Chapter 5. Getting started: Defining a measurement strategy
Measurement feasibility depends on formal financial inclusion levels and the maturity of regulatory data infrastructure. The report categorises countries into four archetypes. Archetype 1 countries, such as Brazil and Rwanda, have high inclusion and advanced infrastructure, allowing for individual-level cross-sector data integration. In contrast, Archetype 4 countries, like Madagascar or Niger, rely primarily on published aggregate statistics and international survey programmes like the Global Findex. Recommendations for all FSAs include conducting assessments of existing national surveys and administrative data feasibility. The chapter also discusses composite indexes, noting they are useful for communication but can mask underlying vulnerabilities if used in isolation.
Conclusion
Financial health is an essential dimension of well-being that merits visibility through intentional measurement. The proposed framework provides a starting point for FSAs to track outcomes and measure changes linked to specific interventions. By distinguishing between objective and subjective dimensions, the framework enables more sophisticated analysis. FSAs do not need to measure all 17 indicators to begin, and as experience builds, sharing findings will help develop a collective evidence base for what works across different country contexts and institutional mandates.

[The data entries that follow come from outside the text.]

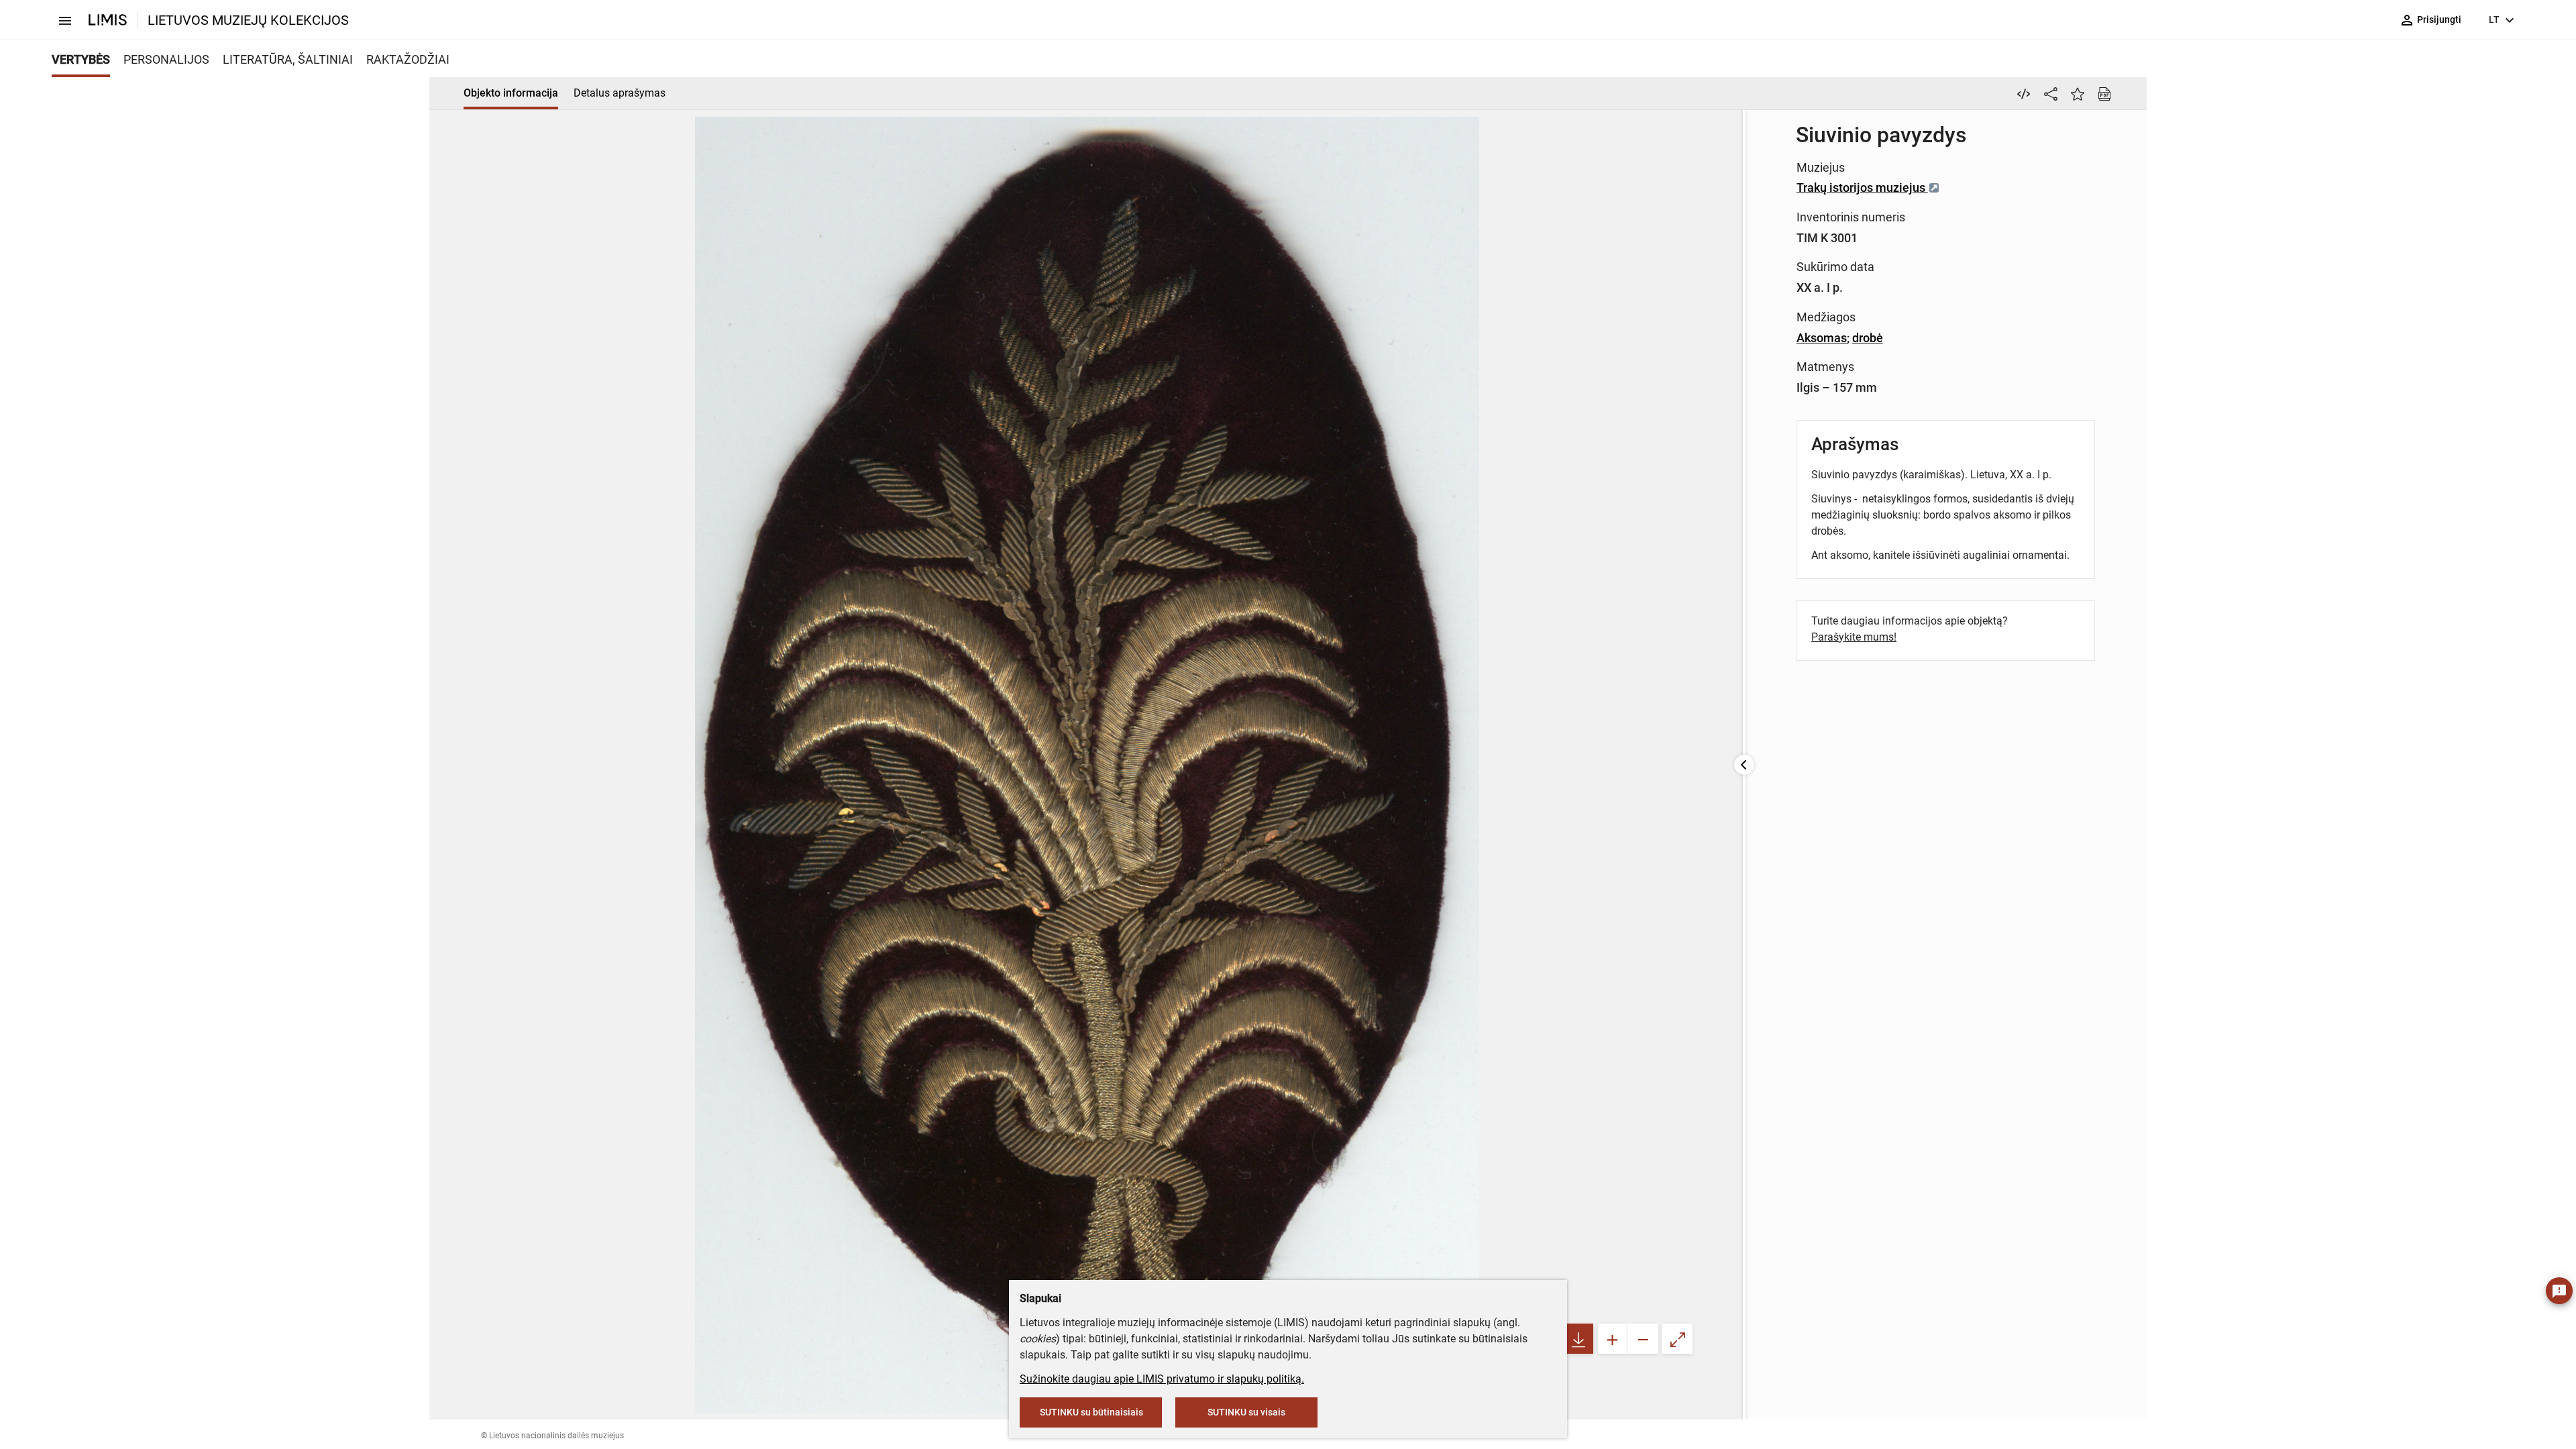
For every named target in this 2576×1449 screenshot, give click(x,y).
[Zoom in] (1613, 1339)
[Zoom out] (1643, 1339)
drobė (1867, 338)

Annex 2: Applying the framework with administrative data — Lessons from Rwanda
The pilot with the NBR, an Archetype 1 context, assessed the feasibility of constructing 13 of the 17 indicators using the bank’s Electronic Data Warehouse (EDWH), which integrates data from some 500 financial institutions. A core lesson was the “principle of learning by doing,” as attempting to construct indicators functioned as a diagnostic exercise for the data infrastructure itself. While the EDWH holds granular account-level data, the pilot found that indicator construction was sometimes blocked by how data were structured or encoded. Granularity and a national identification system for de-duplication were identified as prerequisites for this administrative data approach.